More than 41,000 Canadians Now Demanding a Full Public Inquiry

The list is growing and fast of Canadians who demand a full public inquiry into the actions of police during the G20 summit. They were an absolute embarrassment, and while I'm sure many were not proud of what they were forced to do, they did it. Instead of protecting the public they attacked them.

Amnesty International is also demanding a full public inquiry:
Some 900 people were detained between June 25 and 28, 2010 in Toronto. While some were connected to acts of violence and vandalism - acts which Amnesty International clearly condemns - many were engaging in peaceful protest or simply caught up in police actions while going about their daily business. Among those targeted were journalists and others attempting to document the protests and the police response. This scale of arrests in connection with protests is unprecedented in Canada.

"Among those targeted were journalists ... " In a free society journalism is required to record history as it unfolds. They should not be targeted in an attempt to silence.
"Our liberty cannot be guarded but by the freedom of the press, nor that be limited without danger of losing it." --Thomas Jefferson
1.3 billion dollars for security, while those breaking the law were intentionally ignored, those trying to chronicle the historic events were arrested and beaten. Equipment was broken and voices were silenced.

According to attorney Peter Rosenthal:
There was a lot of talk about whether people were being kept five metres from the fence, but in the demonstration on Saturday, people were kept 300 metres away. That was part of the frustration. People want to demonstrate against what they’re demonstrating against.

Some people say the police were damned-if-they-did and damned if they didn’t. - I don’t think that’s fair. The police should be damned if they did wrong things, and damned if they don’t do their duty. People ask, why didn’t they put out those fires? Did they want them there for the cameras? Was there a danger of those cars exploding? They didn’t deal with that. On the other hand, they came down very hard on peaceful protesters and bystanders.
There was a great oped piece in the National Post by radio talk show host, John Moore:

In the last week, I have been called a stooge, a jerk, a bastard and a liberal patsy. I've been urged to grow up, man up, drop dead and f---k off. All because I entertain this eccentric notion that the Charter of Rights didn't come with a codicil reading "some rights may be withheld without notice." Civil libertarians are funny that way. We don't believe that rights can be compromised. It's sort of like your home insurance policy being automatically void in the event of a fire.
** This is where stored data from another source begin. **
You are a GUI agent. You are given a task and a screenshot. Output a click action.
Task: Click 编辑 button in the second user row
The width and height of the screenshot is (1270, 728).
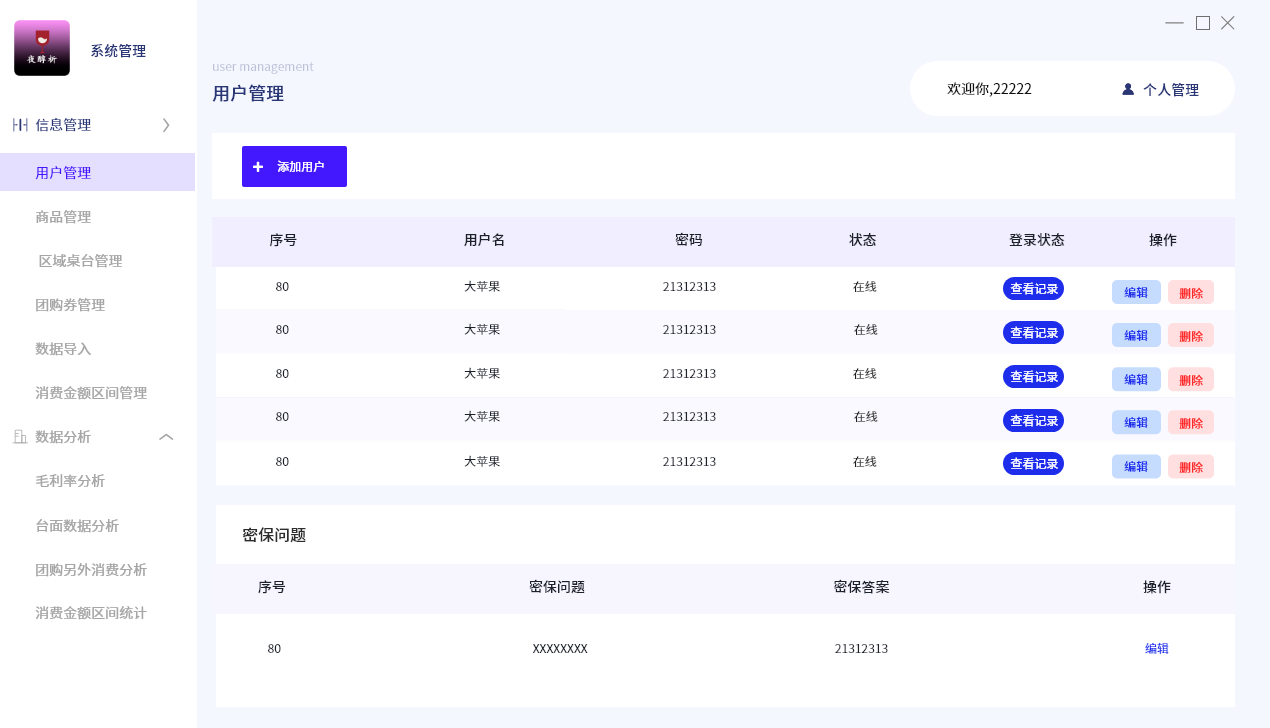coord(1136,335)
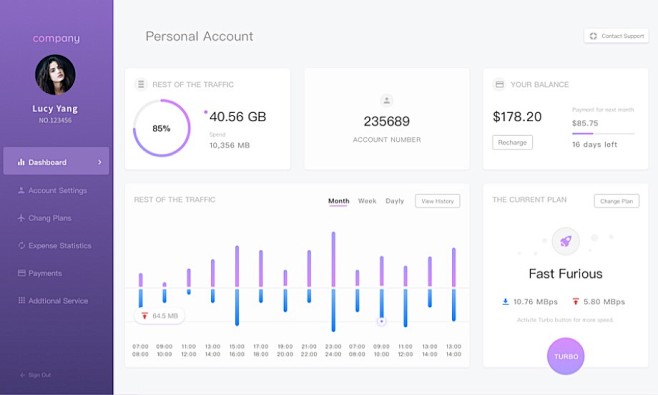Switch chart to Dayly view

[x=394, y=201]
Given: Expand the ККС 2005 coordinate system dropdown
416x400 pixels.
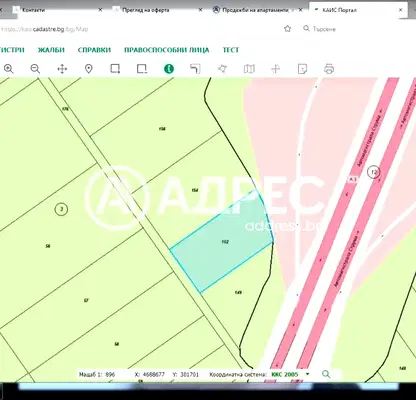Looking at the screenshot, I should [x=290, y=374].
.... Dozens of people have already come forward with accounts of being arrested without cause. Scores of amateur videos on YouTube show ordinary citizens being pinned down, cuffed and dragged off to an improvised detention centre where many were denied lawyers or phone calls.

Law and order types have been bellicose in their defence of these tactics. Those who support compromises on Charter rights always do so because they don't think it will affect them. For obvious reasons non-blacks have no issue with racial profiling. But the criminal justice system is designed with two critical pillars in mind: all are equal and some are innocent.

Those who have made a fuss about all this, including myself and TVO personality Steve Paikin, have been dismissed for obsessing over pointy headed ideas. My personal heroes have always been men and women preoccupied with pointy headed ideas. People like Sir Thomas More, Nelson Mandela, Oscar Romero and Clifford Lincoln.

Lincoln was a much admired provincial Cabinet minister in Quebec in 1989. Confronted with yet another law restricting the use of English he resigned with the words "rights are rights are rights." True I don't live in North Korea or Iran. But just because there are worse violators of civil rights on the planet is no argument against sweating the small stuff. That's how it starts.